Set exercise: Extract every line from the entries below that contains the string "width".

------------------------------------------------------------------------

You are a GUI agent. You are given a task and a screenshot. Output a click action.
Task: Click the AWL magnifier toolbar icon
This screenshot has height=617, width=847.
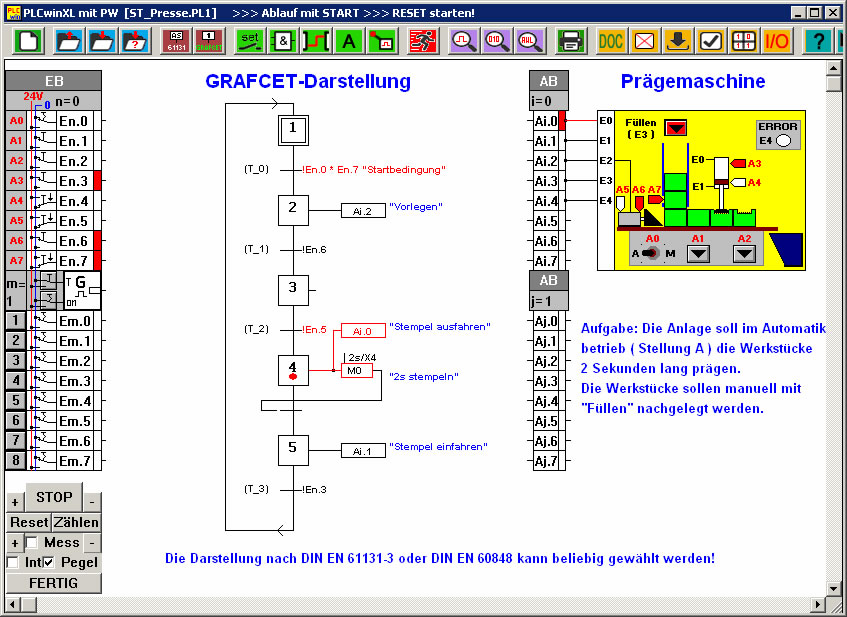pyautogui.click(x=530, y=42)
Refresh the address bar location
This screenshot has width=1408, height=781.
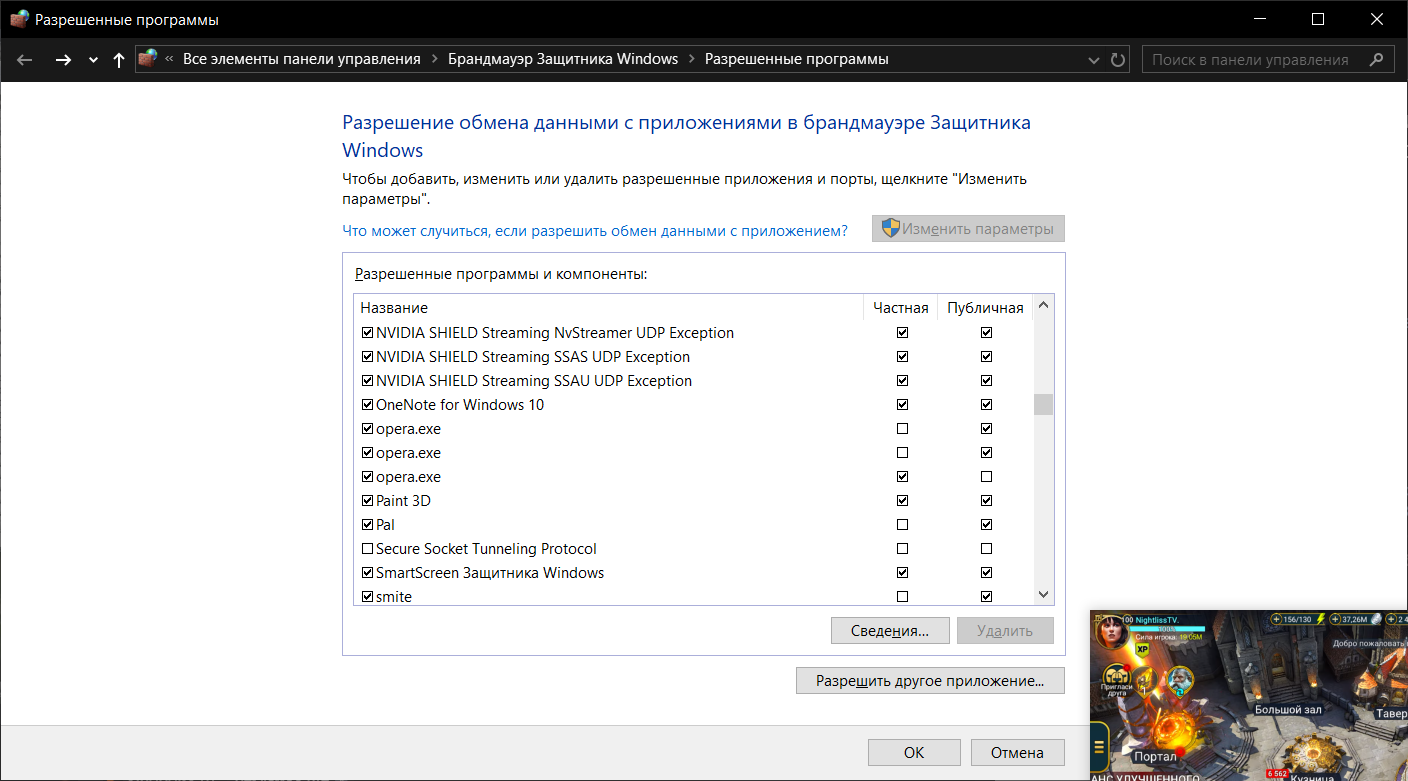[1118, 60]
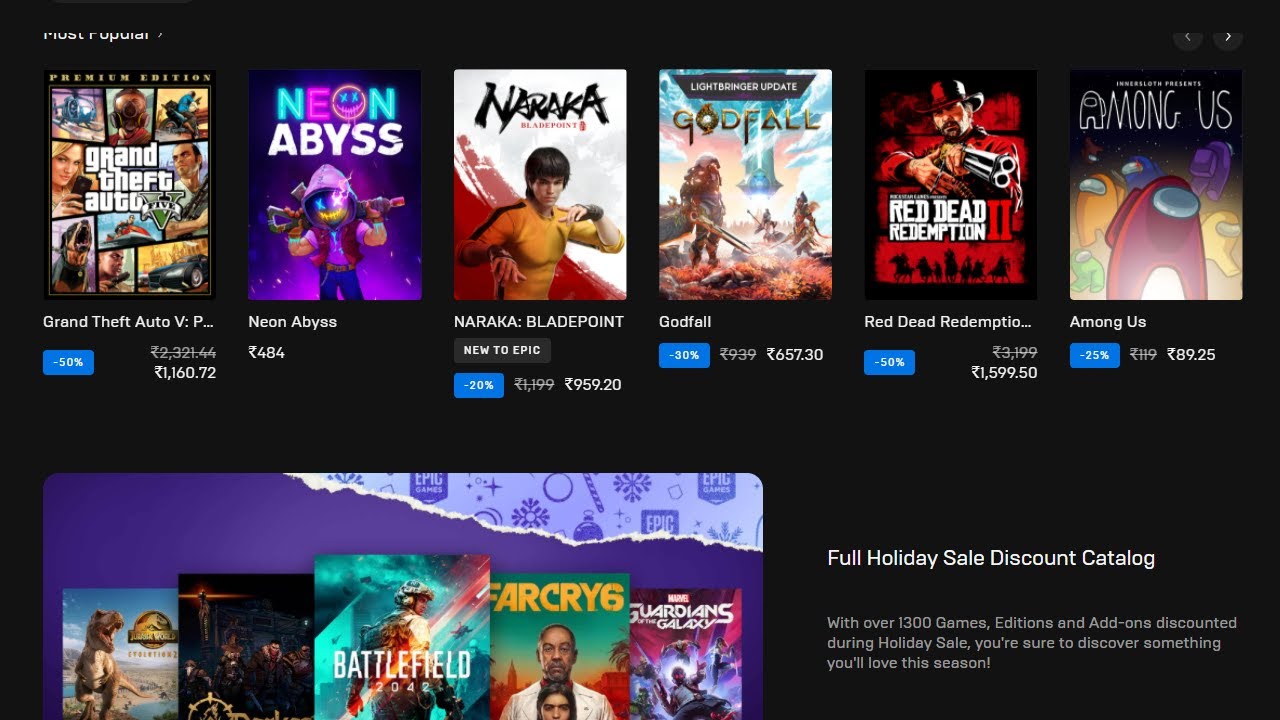1280x720 pixels.
Task: Select the Among Us game cover
Action: click(x=1156, y=184)
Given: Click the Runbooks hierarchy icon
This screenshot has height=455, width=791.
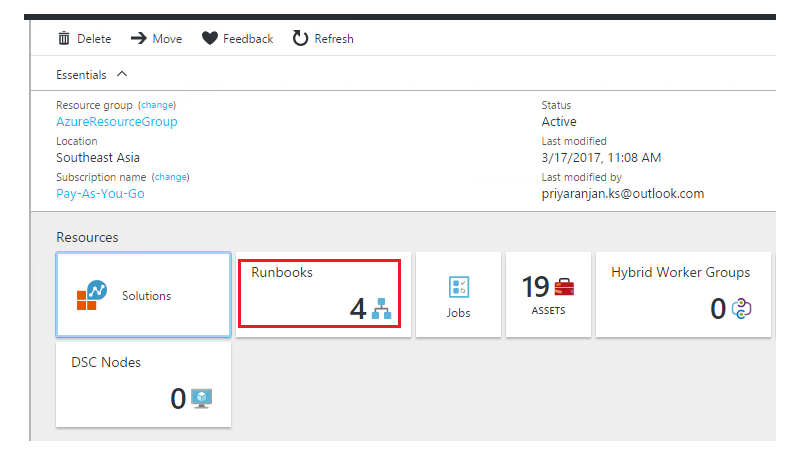Looking at the screenshot, I should (381, 309).
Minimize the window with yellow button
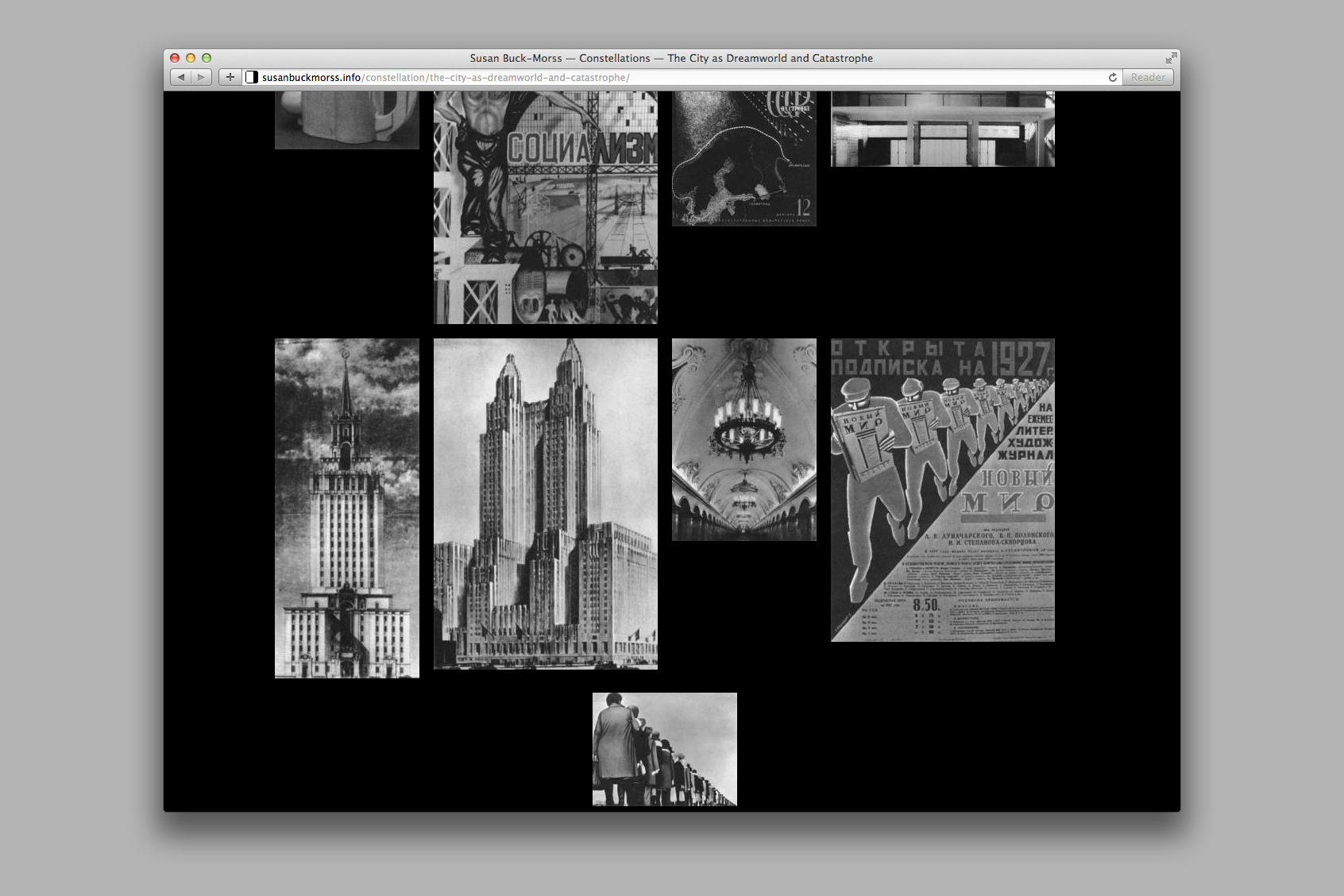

------------------------------------------------------------------------

Solution below:
This screenshot has height=617, width=847.
This screenshot has width=1408, height=781.
This screenshot has height=455, width=791.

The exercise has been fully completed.